Obsessing about trivialities regarding grammar and usage is bad for at least two reasons.  In the first place, concentration on trifles can divert attention from what really matters.  Students sometimes focus on arcane comma conventions when they haven't yet learned how to keep sentences from running together.  Let's learn where the stops belong before we worry about the pauses.  Or they memorize the spellings of unusual or difficult words without learning the difference between their and there.

Secondly, an obsession with trivialities shows a distorted view of the purpose of grammatical conventions.  They are not arbitrary and do not exist for their own sake.  We have rules for grammar and usage for the same reason that we have agreed-upon definitions of words:  to express ideas so that we can be better understood.  Just as we do not say "large" when we mean "small," we should not use "then" when we mean "than," or a comma where sense requires a period.  When grammar has an impact on sense and understanding, it is as important as using the right words.  When it has little such impact, it is relatively unimportant, just as the difference between "large" and "big" is unimportant, except perhaps in nuance.  We will be understood no matter which we select.

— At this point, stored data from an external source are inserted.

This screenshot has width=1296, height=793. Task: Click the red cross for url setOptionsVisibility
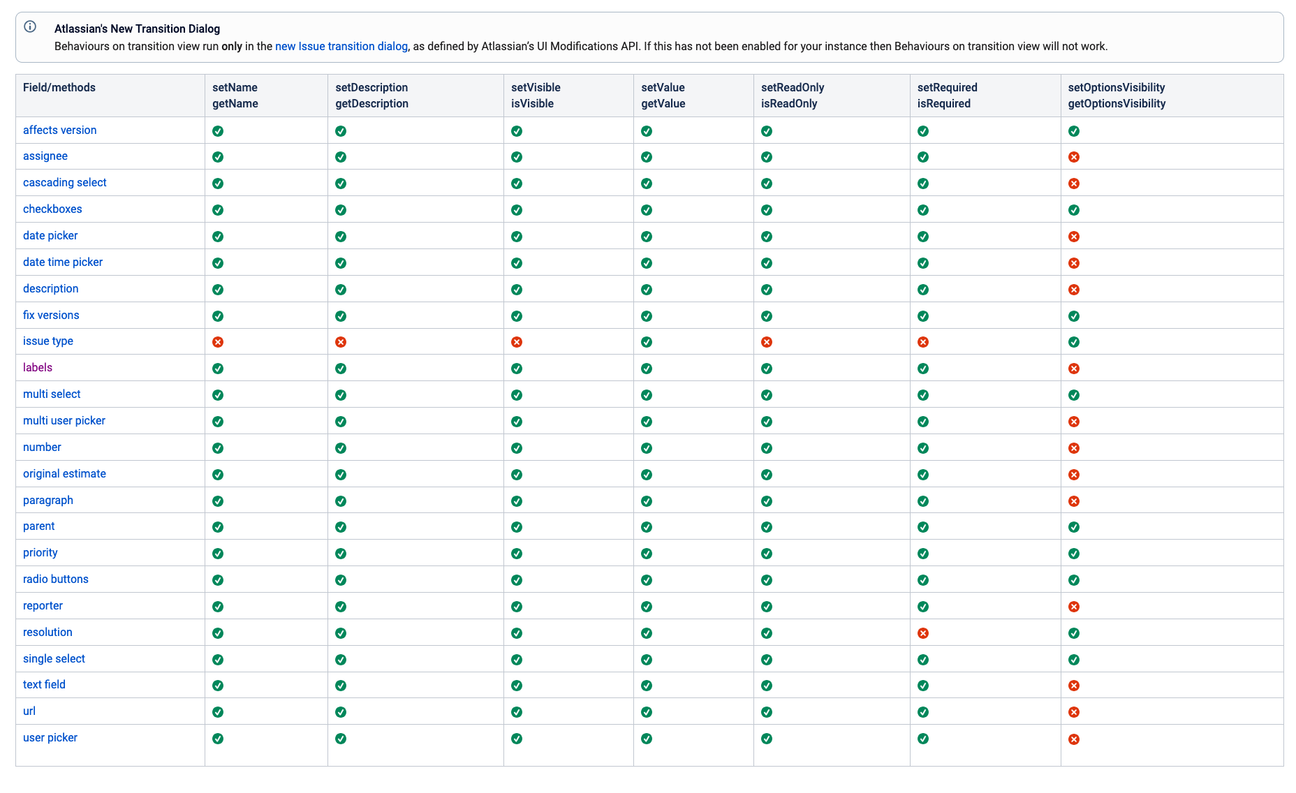coord(1074,711)
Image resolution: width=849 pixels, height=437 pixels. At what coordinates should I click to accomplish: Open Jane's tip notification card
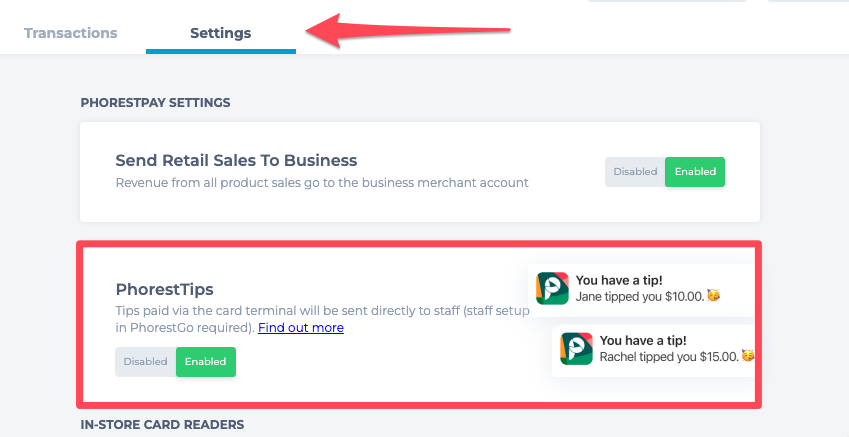coord(641,290)
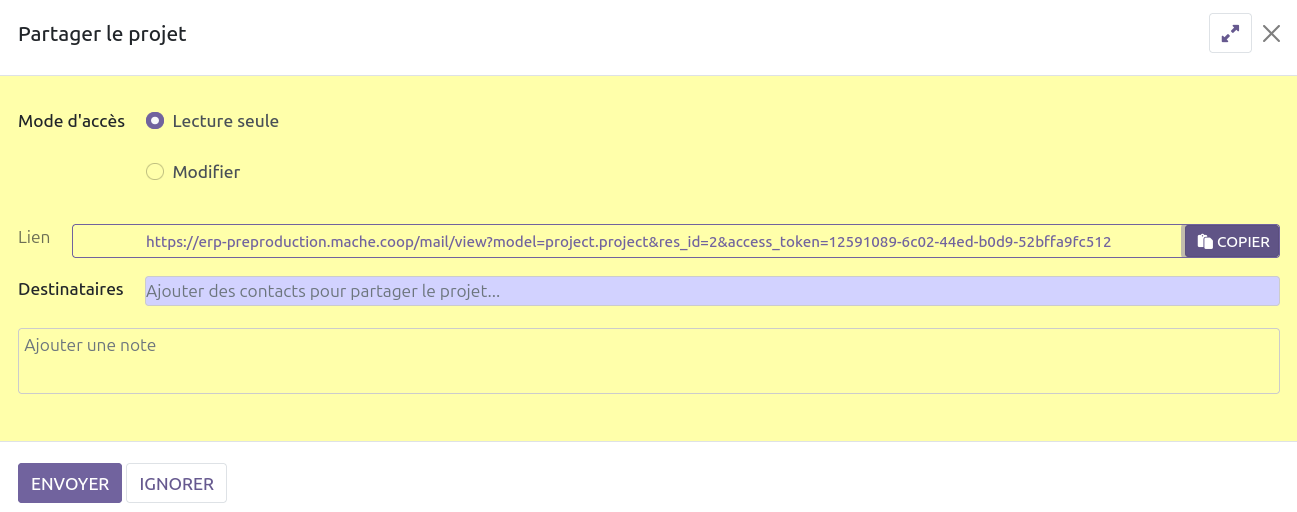Open the Destinataires contacts field
Screen dimensions: 1297x512
pos(711,291)
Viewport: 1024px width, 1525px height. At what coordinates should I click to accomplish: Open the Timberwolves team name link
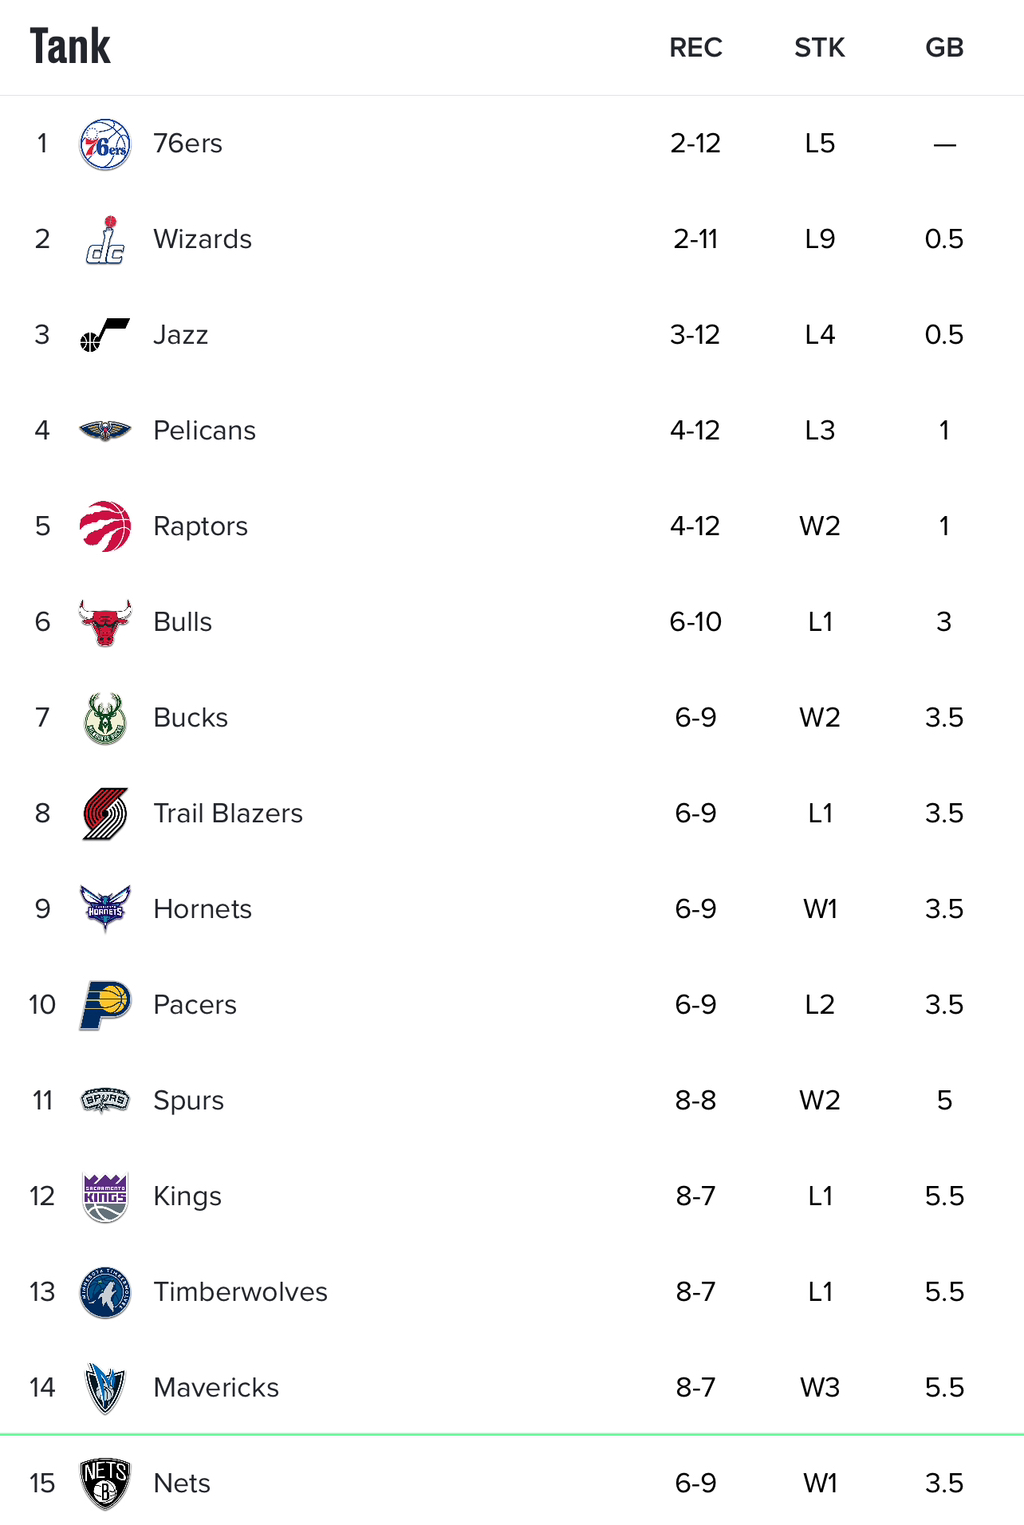pos(240,1292)
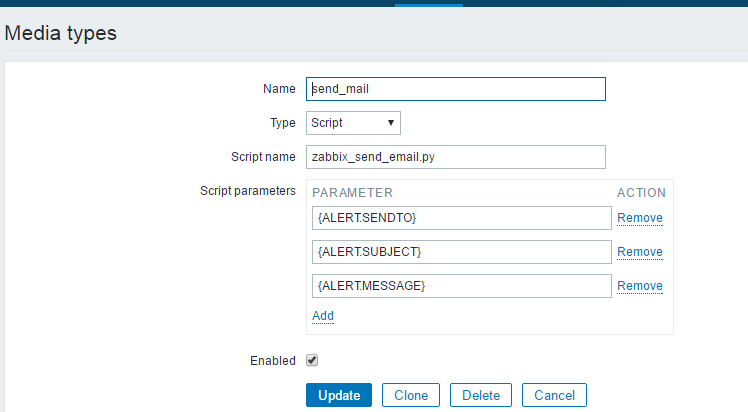Clone this media type
Image resolution: width=748 pixels, height=412 pixels.
tap(411, 395)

Obsession with grammatical trivialities has its most baneful influence in those classrooms where teachers construct a series of prohibitions that do nothing but convince students that the rules of grammar have nothing to do with reality.  These teachers invent "nonrules" such as, "Do not begin a sentence with Because," thus making students believe that "proper" grammar and usage is the domain of some snobbish clique, one that they would rather not join. Nitpicking minor points has the same effect – and also makes people believe that correct grammar has so many fine points that they can never master it.

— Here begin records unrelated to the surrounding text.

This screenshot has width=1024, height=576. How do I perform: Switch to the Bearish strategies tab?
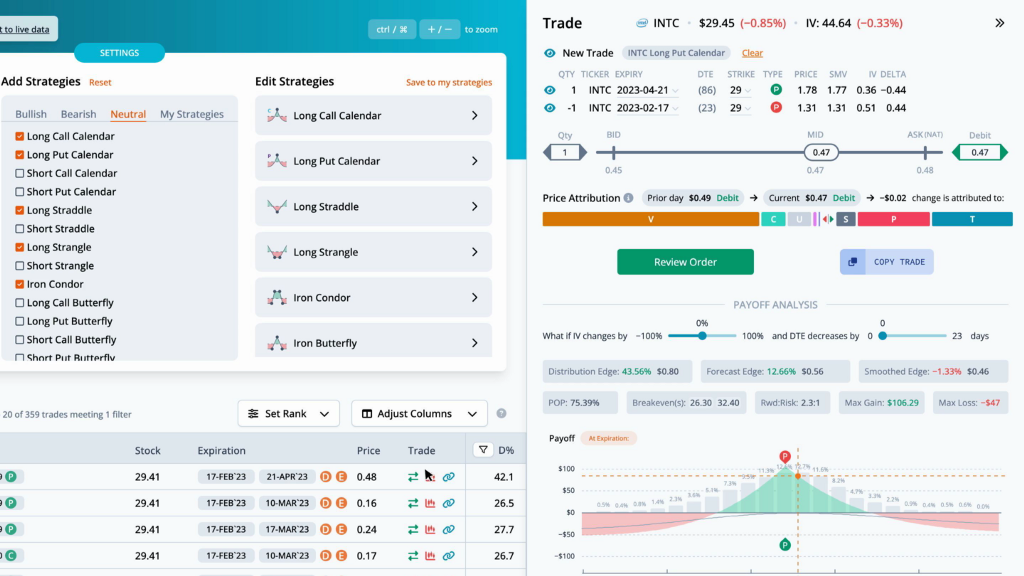click(78, 114)
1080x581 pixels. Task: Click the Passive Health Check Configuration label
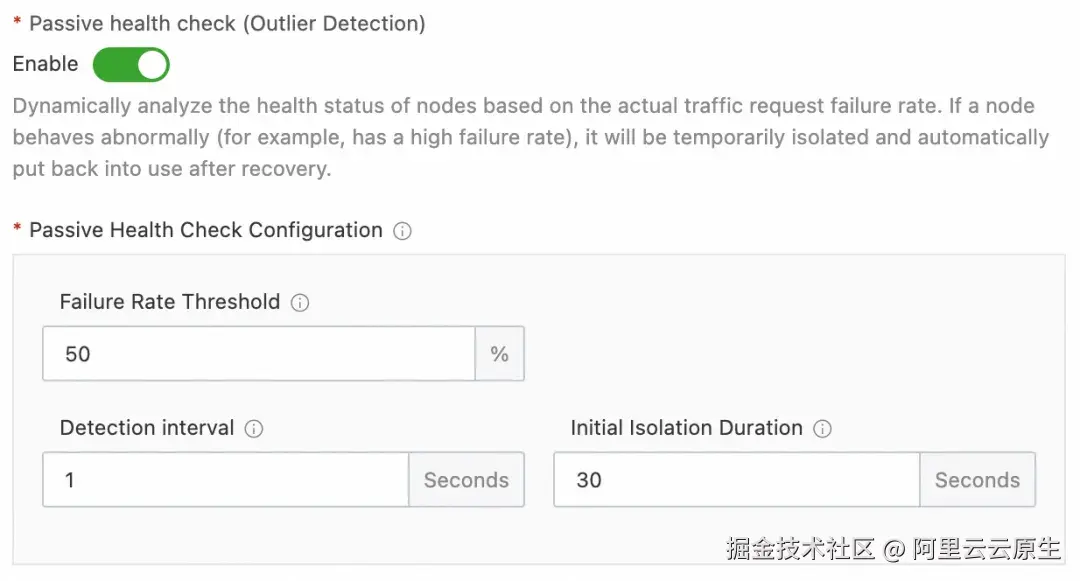206,230
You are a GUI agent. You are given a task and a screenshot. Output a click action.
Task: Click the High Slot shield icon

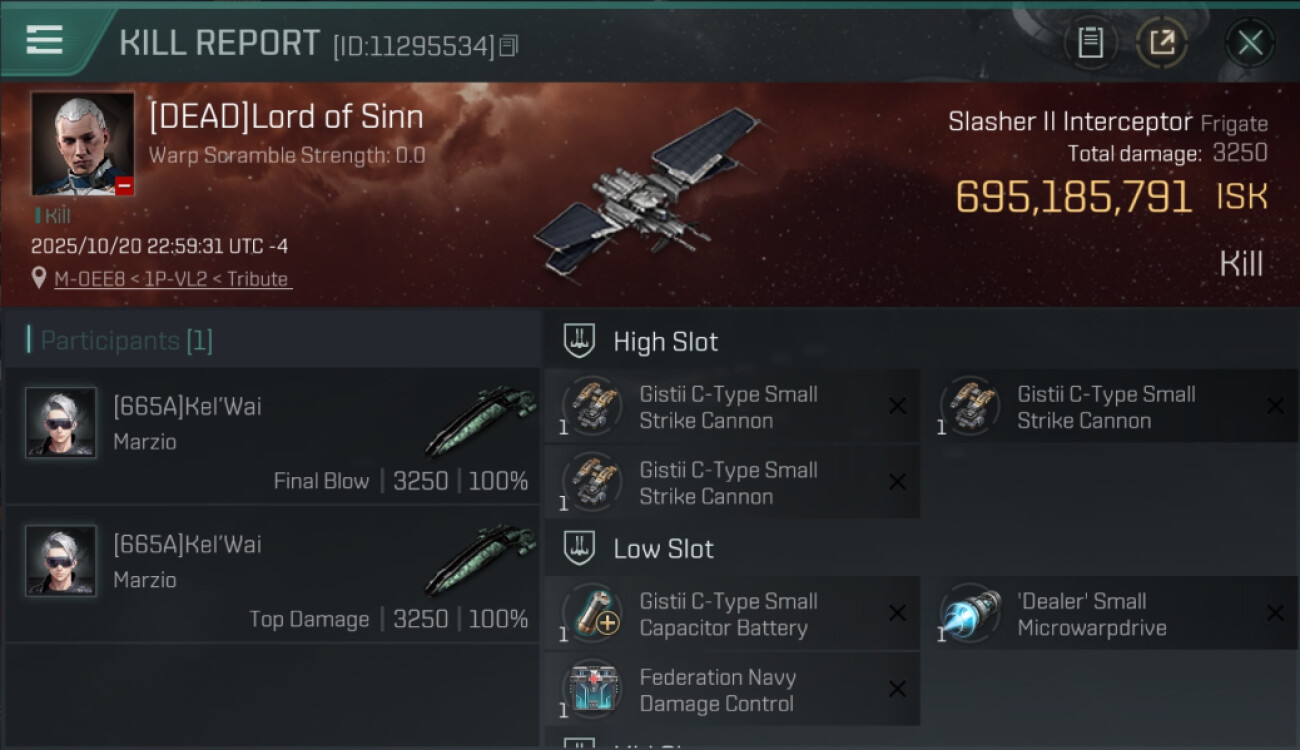[580, 341]
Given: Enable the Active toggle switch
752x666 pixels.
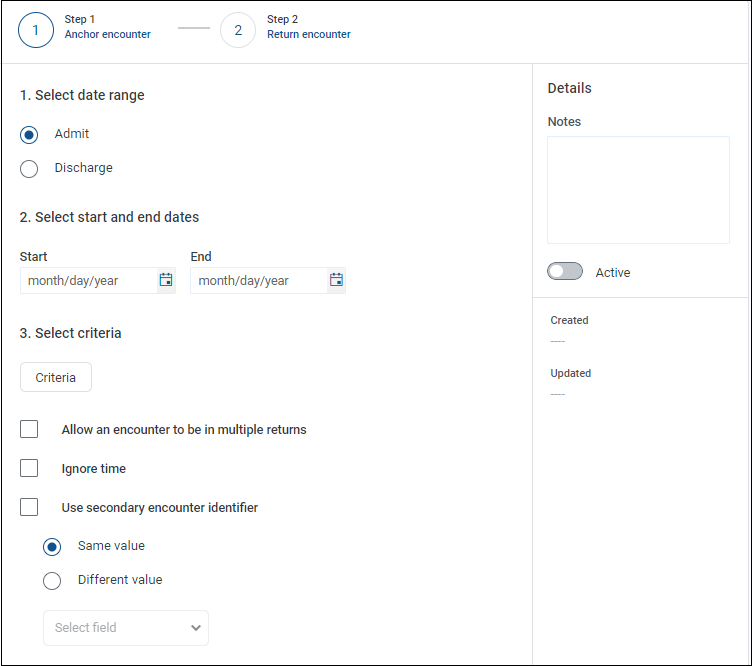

Such an obsession with trivial details is especially harmful when more and more people believe that correct grammar and usage don't matter – even though the rules do matter tremendously.  People who try to make a fuss about minor points feed the idea, voiced by many, that "as long as I'm understood, it doesn't matter how I say or write it."

Too many English teachers, I fear, don't bother to explain the relationship between proper grammar and sense, clarity, or logic.  They teach rules (and some "nonrules") as a kind of sacred text, divorced from real-life application, without noting which ones are core components of the way our language works and which are discriminatory and variable.  When we put minor infractions of grammar and usage (e.g., those that are acceptable colloquially but not formally) in the same ballpark as more serious infractions (e.g., those that interfere with clarity), it's no wonder that people choose to disregard all conventions of correctness.

I am not for a moment suggesting that we should abandon these conventions altogether, any more than I am suggesting that everyone should cultivate whatever bad manners he or she chooses to have.  As with manners, we should all know and observe the basic conventions that apply everywhere.  It is also useful to know what the formal conventions are when the situation requires us to apply them.  However, obsessing about trivialities is a bit like worrying about how to use finger bowls at a picnic or barbecue.